Prep 20 mins
Cook 20 mins
A recipe from the Celiac website posted by request.
- 1 cup butter
- 1 cup water
- 2 cups gluten-free flour, mix
- 2 cups granulated sugar
- 2 eggs, beaten
- 1⁄2 cup gluten-free sour cream
- 1 teaspoon almond extract
- 1 teaspoon salt
- 1 teaspoon baking soda
- 1⁄4 teaspoon baking powder
- 2 teaspoons xanthan gum
- 1⁄2 cup butter
- 1⁄4 cup milk
- 4 1⁄2 cups powdered sugar
- 1⁄2 teaspoon almond extract
- Preheat oven to 375F and lightly grease a 15 x10" jelly roll pan.
- Bring butter and water up to a boil in a large saucepan, taking care not to scorch.
- Remove from heat; whisk in remaining cake ingredients until smooth.
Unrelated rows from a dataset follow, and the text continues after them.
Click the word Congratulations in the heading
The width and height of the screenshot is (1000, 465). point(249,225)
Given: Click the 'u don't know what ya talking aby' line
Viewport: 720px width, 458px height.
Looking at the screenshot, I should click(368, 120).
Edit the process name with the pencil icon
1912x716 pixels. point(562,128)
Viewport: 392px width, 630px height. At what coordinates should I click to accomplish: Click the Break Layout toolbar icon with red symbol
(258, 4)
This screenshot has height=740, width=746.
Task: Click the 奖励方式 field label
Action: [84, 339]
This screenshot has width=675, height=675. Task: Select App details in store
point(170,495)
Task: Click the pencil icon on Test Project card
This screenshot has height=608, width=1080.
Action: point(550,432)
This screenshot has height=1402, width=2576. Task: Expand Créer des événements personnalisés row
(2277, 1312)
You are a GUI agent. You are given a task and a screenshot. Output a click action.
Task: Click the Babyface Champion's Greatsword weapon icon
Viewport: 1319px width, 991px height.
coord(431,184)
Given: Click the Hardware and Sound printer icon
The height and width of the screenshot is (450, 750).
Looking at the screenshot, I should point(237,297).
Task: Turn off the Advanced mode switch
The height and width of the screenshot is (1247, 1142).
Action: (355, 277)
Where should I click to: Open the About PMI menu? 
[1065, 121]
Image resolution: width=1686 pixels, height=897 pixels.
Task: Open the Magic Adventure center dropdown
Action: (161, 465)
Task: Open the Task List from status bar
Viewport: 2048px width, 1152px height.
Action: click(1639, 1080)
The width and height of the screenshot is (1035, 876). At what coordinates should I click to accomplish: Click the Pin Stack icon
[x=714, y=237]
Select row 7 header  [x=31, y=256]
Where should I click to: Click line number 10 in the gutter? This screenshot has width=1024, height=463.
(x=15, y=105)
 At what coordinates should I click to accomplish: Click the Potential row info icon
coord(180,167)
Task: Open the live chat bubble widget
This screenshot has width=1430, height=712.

- Pour into prepared baking pan.
- Bake for approximately 20 minutes or until cake is golden brown and tests done.
- Cool for 20 minutes.
- While cake is baking, bring milk and butter just to the boil in a medium saucepan, taking care not to scorch.
- Remove from heat.
- Add powdered sugar and almond extract; mix well and spread evenly over slightly cooled cake.